Cornell professor Benjamin Piekut’s latest book is an exhaustive study of an experimental British group that blurred the lines between genres as it created captivating music.
In “Henry Cow: The World Is a Problem,” Piekut achieves an intimate, and comprehensive, portrait of Henry Cow, the avant-garde rock band that found diverse audiences and sought autonomy from the music establishment, operating as a collective in pursuit of aesthetic and political goals and, ultimately, winning both critical acclaim and fringe success over a decade of making music.
Henry Cow’s membership included Fred Frith, Tim Hodgkinson, Lindsay Cooper, Chris Cutler, Dagmar Krause and John Greaves, and also counted Georgina Born, Anthony Moore and Peter Blegvad among its ever-changing cast of players.
Its members came from rock, free jazz and classical orchestra backgrounds, a diversity as varied as their individual politics, which ranged from communism and feminism to Maoism and Italian Marxism.
Founded at Cambridge University in May 1968 by multi-instrumentalists Frith and Hodgkinson, the band opened for Pink Floyd on campus a month later.
“The early members of Henry Cow mashed together their enthusiasms for free jazz, psychedelia, modernist composition and electronic music, not only in their own music, but also in their collaborations across London’s avant-garde scenes,” Piekut said.
After further exposure on John Peel’s BBC radio program, the band had achieved some notice as a genre-defying group by the time Richard Branson signed them to his nascent Virgin Records label in 1973. They began to tour Western Europe with greater frequency, finding a devoted following in France, Italy and Scandinavia. They were among the first popular music groups to embrace free improvisation on stage and in the recording studio, and they also regularly performed complex notated, atonal scores by Frith, Hodgkinson and Cooper, Piekut noted.
When they decided to disband in 1978, they continued to work on writing and recording new material, organized a London festival called Rock in Opposition (which led to a formal collective of bands countering the music industry) and mounted two final tours, to France and Italy. Several of the members would team with one another for other musical ventures into this decade, including reunions for projects featuring the music of bassoonist Lindsay Cooper following her death in 2013. (A digital repository of Cooper’s scores, correspondence, photos and other ephemera can be found in Cornell University Library’s Digital Collections.)
Piekut conducted 90 interviews, many of them with the musicians and crew; and drew from letters, notebooks, press clippings, unpublished interviews, scores and journals; as well as firsthand resources including Cooper’s band meeting notes and other archival material she had saved, and Hodgkinson’s diaries.
The book is the culmination of several years of research, and serves as more than a musical biography. Against the narrative of the band’s history, interpersonal relationships, creative ventures and activism, Piekut analyzes Henry Cow’s position in what he terms the vernacular avant-garde – “a critical position that emerges after World War II, when avant-garde discourses and practices circulate across fine art and nonaccredited spaces,” he said.
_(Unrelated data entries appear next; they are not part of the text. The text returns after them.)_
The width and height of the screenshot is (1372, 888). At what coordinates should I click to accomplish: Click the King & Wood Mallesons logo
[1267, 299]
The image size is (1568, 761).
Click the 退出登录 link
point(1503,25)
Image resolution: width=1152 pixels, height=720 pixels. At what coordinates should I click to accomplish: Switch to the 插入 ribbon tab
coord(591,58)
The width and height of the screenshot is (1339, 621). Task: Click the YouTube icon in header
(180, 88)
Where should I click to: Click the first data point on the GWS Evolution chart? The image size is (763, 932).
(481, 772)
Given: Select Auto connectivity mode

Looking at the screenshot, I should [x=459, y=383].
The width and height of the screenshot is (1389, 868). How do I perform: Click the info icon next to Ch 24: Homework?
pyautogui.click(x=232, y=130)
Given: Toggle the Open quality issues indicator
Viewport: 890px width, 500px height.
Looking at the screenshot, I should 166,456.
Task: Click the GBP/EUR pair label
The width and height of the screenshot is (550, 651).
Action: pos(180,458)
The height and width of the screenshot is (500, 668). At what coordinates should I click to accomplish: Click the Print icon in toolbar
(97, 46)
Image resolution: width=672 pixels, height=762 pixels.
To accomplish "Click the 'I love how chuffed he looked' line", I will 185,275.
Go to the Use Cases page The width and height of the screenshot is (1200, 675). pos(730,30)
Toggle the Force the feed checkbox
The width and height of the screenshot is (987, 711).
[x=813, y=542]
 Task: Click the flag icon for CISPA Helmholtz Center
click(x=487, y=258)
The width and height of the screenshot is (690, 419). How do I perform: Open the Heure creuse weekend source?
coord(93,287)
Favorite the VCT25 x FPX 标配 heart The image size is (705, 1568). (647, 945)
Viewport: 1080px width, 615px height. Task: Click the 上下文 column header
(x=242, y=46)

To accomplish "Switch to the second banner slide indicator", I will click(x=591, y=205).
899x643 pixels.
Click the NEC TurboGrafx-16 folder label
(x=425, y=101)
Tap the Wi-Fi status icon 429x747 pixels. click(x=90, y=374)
Benjamin Piekut discusses "Henry Cow" with writer David Toop at Cafe Oto, London, on October 13, 2019.
Making a case for Henry Cow as an example of a broadly conceived musical experimentalism that stretches across and rubs against existing genre boundaries, Piekut writes that the book is intended as “a small contribution to a large project … [documenting and analyzing] adventurous music and sound work in the twenty-first century, and how we got here over the last seventy years.”
Piekut is an associate professor and director of graduate studies in the Department of Music in the College of Arts and Sciences.
He is the author of “Experimentalism Otherwise: The New York Avant-Garde and its Limits” (2011), editor of “Tomorrow is the Question: New Directions in Experimental Music Studies” (2014) and co-editor (with George E. Lewis) of “The Oxford Handbook of Critical Improvisation Studies” (2016).
His research interests as a musicologist include music and sound art after 1950, improvisation and the history of music technologies.